We start our last day in Florence at the Opera del Duomo Museum. This museum, originally a storage area for materials and objects intended for the cathedral, was founded in 1891, and is one of the most delightful, entertaining, and educational museums in Florence and one of its best-kept secrets. Prior to 2000, it was pretty much just a dusty old museum, but it was completely rearranged and refurbished from 1998 to 2000. Its prior reputation may be why the museum is seldom overcrowded, except for the occasional tour group.
It contains a good collection of Italian sculptures and a large number of works taken from the Duomo, the Baptistery, and the bell tower in order to save them from pollution. For instance, it has the restored original panels of Ghiberti's Baptistry door.
The museum also contains the finger of John the Baptist, and if you believe that, I have a number of fingers of historical figures I'd like to offer for sale. In addition, there are numerous exhibits devoted to the tools and equipment used to build the Duomo Dome, including some of the original block and tackle pieces, along with architectural drawings and other historically fascinating artifacts.
Among many other masterpieces is the "Pieta" by Michelangelo, one of his last works, believed by many to be destined for his own tomb in Rome.

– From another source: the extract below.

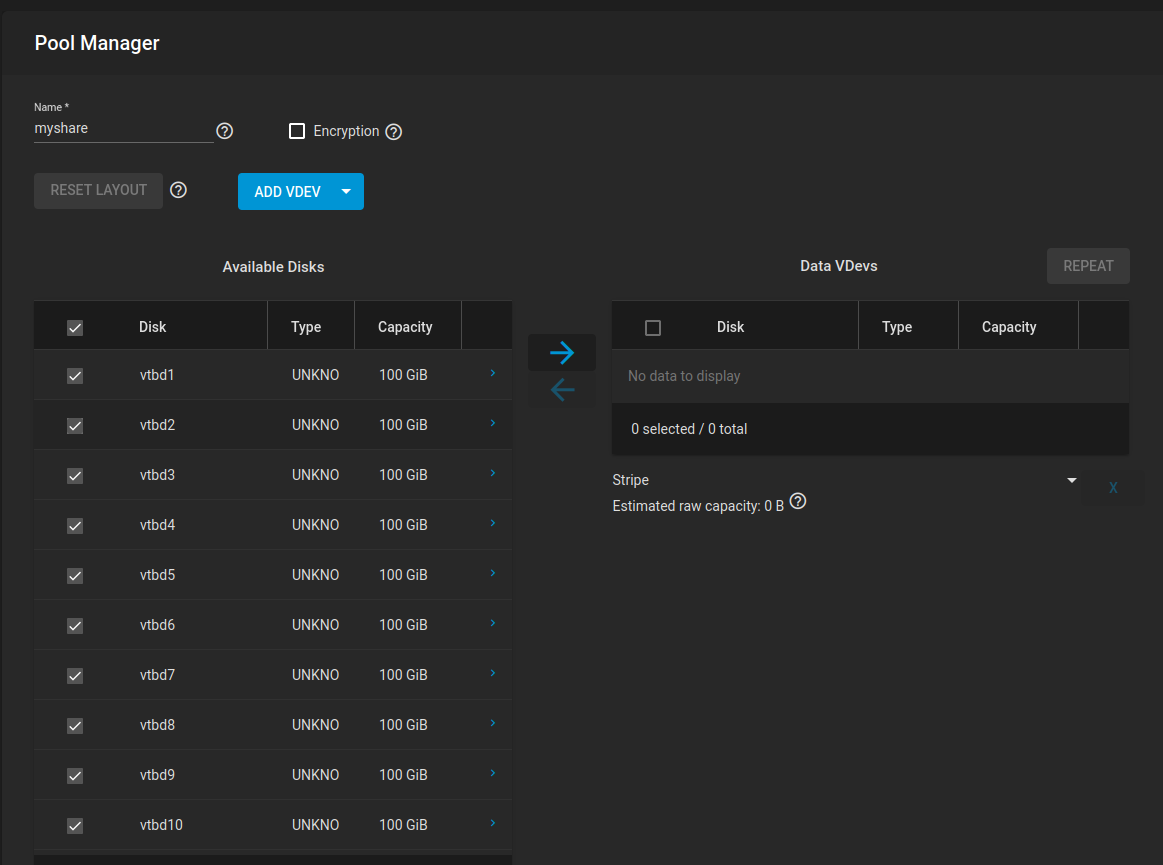Click left arrow to remove disks from VDevs
Viewport: 1163px width, 865px height.
pyautogui.click(x=562, y=390)
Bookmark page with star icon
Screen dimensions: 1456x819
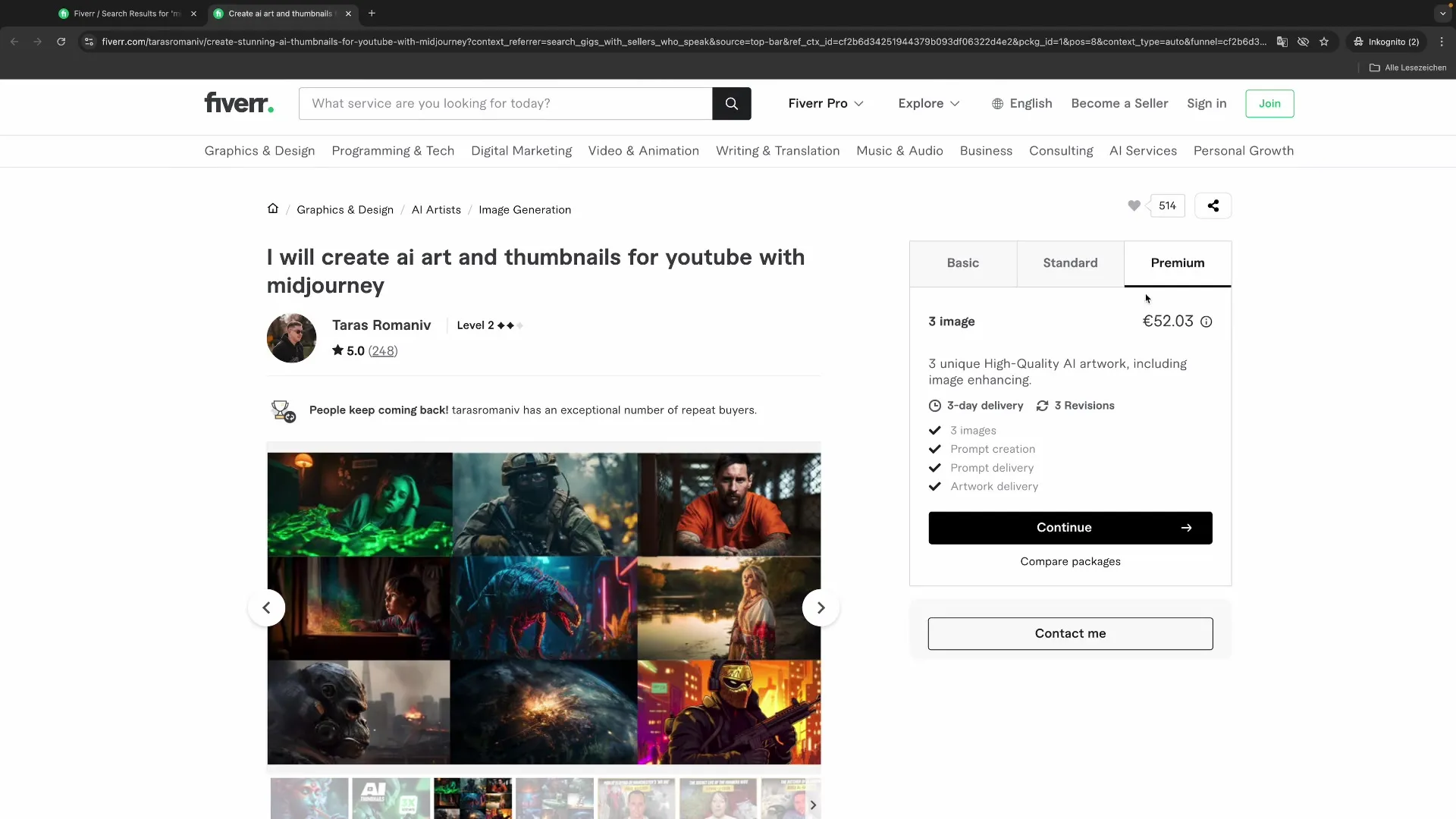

There is much sculpture to see, including Donatello's carving of the suffering Mary Magdalene, a late work in polychrome wood, emaciated and dripping with penitence, a statue people either love or hate. I love it
Half of one floor of the museum houses statues of the Prophets carved for the bell tower, many by Donatello. Mounted on the walls above are choir lofts, one by Luca Della Robbia and one by Donatello. Nearby, along one of the corridors, we see some of the machines used to build the cathedral dome as well as its architect Brunelleschi's death mask. A small room contains wooden model proposals for the facade. The original Gothic facade was destroyed in 1587 and wasn’t replaced until the 18th century.
One of the pieces that really grab our attention is the Altar of San Giovanni, which was intended for the Baptistery interior: composed of 400 kilos of silver, it took 114 years to complete and cost 40,000 gold florins. Compare that with the 4,000 Florins Ghiberti was paid for his 17-year work on the Baptistry door panels. In the same room we find illuminated manuscripts, goldsmiths’ work, liturgical vestments, and illuminated choir books.
My deepest impression comes from the realization that thousands of people: artists, craftsmen, laborers, clerics, and nobles spent hundreds of years creating something they hoped would have no equal anywhere. I’m not sure they succeeded; however, they did create something quite incredible.
Open 7 days a week. Pictures are allowed. The entry fee is reasonable at about 7€.